Bhuvana Ramabhadran (Google) “Transliteration Based Approaches for Multilingual, Code-Switched Languages”

When:
February 21, 2020 @ 12:00 pm – 1:15 pm
2020-02-21T12:00:00-05:00
2020-02-21T13:15:00-05:00
Where:
Hackerman Hall B17
3400 N. Charles Street
Baltimore
MD 21218
Cost:
Free

Abstract

Code-switching is a commonly occurring phenomenon in many multilingual communities, wherein a speaker switches between languages within a single utterance. Conventional Word Error Rate (WER) is not sufficient for measuring the performance of code-mixed languages due to ambiguities in transcription, misspellings and borrowing of words from two different writing systems. These rendering errors artificially inflate the WER of an Automated Speech Recognition (ASR) system and complicate its evaluation. Furthermore, these errors make it harder to accurately evaluate modeling errors originating from code-switched language and acoustic models.  Multilingual Automated Speech Recognition systems allow for the joint training of data-rich and data-scarce languages in a single model. This enables data and parameter sharing across languages, which is especially beneficial for the data-scarce languages. Most state-of-the-art multilingual models require the encoding of language information and therefore are not as flexible or scalable when expanding to newer languages.  Language independent multilingual models help to address this issue, and are also better suited for multicultural societies where several languages are frequently used together (but often rendered with different writing systems).

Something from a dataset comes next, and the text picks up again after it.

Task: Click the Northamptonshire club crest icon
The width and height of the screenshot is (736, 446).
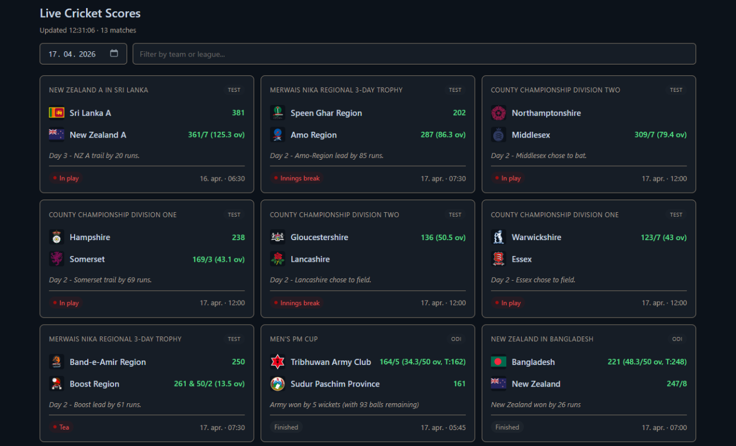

In this talk, I will discuss the use of a new metric, transliteration-optimized Word Error Rate (toWER) to evaluate ASR systems in code-switched languages. This metric smoothes out many of the irregularities by mapping all text to one writing system. I will also discuss  a new approach to building a language-agnostic multilingual ASR system which transforms all languages to one writing system through a many-to-one transliteration transducer. Thus, similar sounding acoustics are mapped to a single, canonical target sequence of graphemes, effectively separating the modeling and rendering problems. We show with Indic languages, that the language-agnostic multilingual model achieves up to 10% relative reduction in Word Error Rate (WER) over a language-dependent multilingual model.

Bio

Bhuvana Ramabhadran (IEEE Fellow, 2017, ISCA Fellow 2017) currently leads a team of researchers at Google, focusing on multilingual speech recognition and speech synthesis. Previously, she was a Distinguished Research Staff Member and Manager in IBM Research AI, at the IBM T. J. Watson Research Center, where she led a team of researchers in the Speech Technologies Group and coordinated activities across IBM’s world wide laboratories in the areas of speech recognition, synthesis, and spoken term detection. She has served as an elected member of the IEEE SPS Speech and Language Technical Committee (SLTC), and as Vice Chair and Chair (2014–2016),  served on the IEEE SPS conference board (2017-2018) and the editorial board of the IEEE Transactions on Audio, Speech, and Language Processing (2011–2015). She currently serves on the IEEE Flanagan Award Committee and is the Regional Director-At-Large for Region 6. She also serves on the ISCA board. Her research interests include speech recognition and synthesis algorithms, statistical modeling, signal processing, and machine learning. Some of her recent work has focused on understanding neural networks and methods to merge speech synthesis and recognition systems.